There's a reason why they consider 12 credits "full time" (at least here in the US) - if you're taking classes that are even remotely challenging you'll be putting several hours of work outside of the classroom into every single hour of work in the classroom. And then you throw in a job on top of that... Doesn't leave much time for OSS projects.
Then I graduated, and got a job at Electronics Boutique, because nobody would hire me in anything even remotely IT-related. It was part time, hourly work... Which meant absolutely no benefits, a schedule that would change wildly from one day to the next, and no sick time. I was constantly dropping everything to cover for someone. Had to take every hour I could get to make ends meet.

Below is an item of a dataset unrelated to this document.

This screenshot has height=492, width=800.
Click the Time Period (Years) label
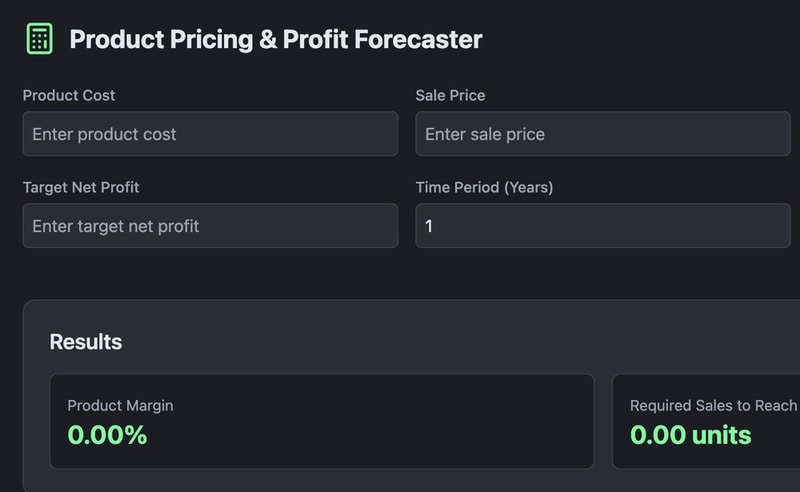click(484, 187)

Then I grabbed a second job, because EB wasn't working out - taught things like Microsoft Word at a local community college. Prepping for class... Teaching the class... Office hours... Grading... All in addition to working at EB.
Then I finally got a job in IT. Worked for one of the local repair shops for a while. Quickly moved through the ranks from bench technician to lead network engineer (a fancy title to make up for the lack of pay). I don't know how much overtime I put in there... Came in early, worked through lunch, worked late, came in on the weekends...
My current job is the first one where I can actually leave work at 5:00 on a routine basis. It's the first one where I don't wind up working weekends on a routine basis. It's the first one where I actually have some time to myself at the end of the day. Time I could spend doing some OSS coding...
Except that my days of writing software are long behind me. I've got experience now, but it isn't in software. I've wound up on the sysadmin side of things. Yes, I write scripts fairly frequently... But I sure as hell couldn't be trusted to do anything substantial.
And I graduated with a Computer Science degree that was very heavy on programming. I originally intended to write code. But nobody would hire me. The local repair shop only hired me because they figured I could probably replace a HDD without drooling all over it first.
"Work is the curse of the drinking classes." -Oscar Wilde
I agree with Vectormatic. Just because its my job which I enjoy and I'm good at, does not mean I'm going to sit around doing it for free. If I have extra time on nights/weekends to do some coding, I'm going to bill for it.
I've been a developer for 13 years, at a half-dozen jobs. I've never been asked for a code sample, and I wouldn't have one to provide if I were.
My favourite was the web. Mosaic just came out when I was in tech school. When I hit the job market 2 years later they were looking for web developers with a minimum of 8 years experience in web development because that is what their policy was for every thing else. You still see lots of that, especially when working with open source software. Requirements for more experience than the project has been around. Clueless. And the worst of them are the head hunters. There is one where I live that will not put any candidate forward that doesn't have an MCSE even if the position is for a Linux admin or Solaris etc. Because apparently the MCSE is what "professional" administrators have. The fact that I was running load balanced Linux clusters years years before you could even get certified in Linux makes their heads explode. It just doesn't compute.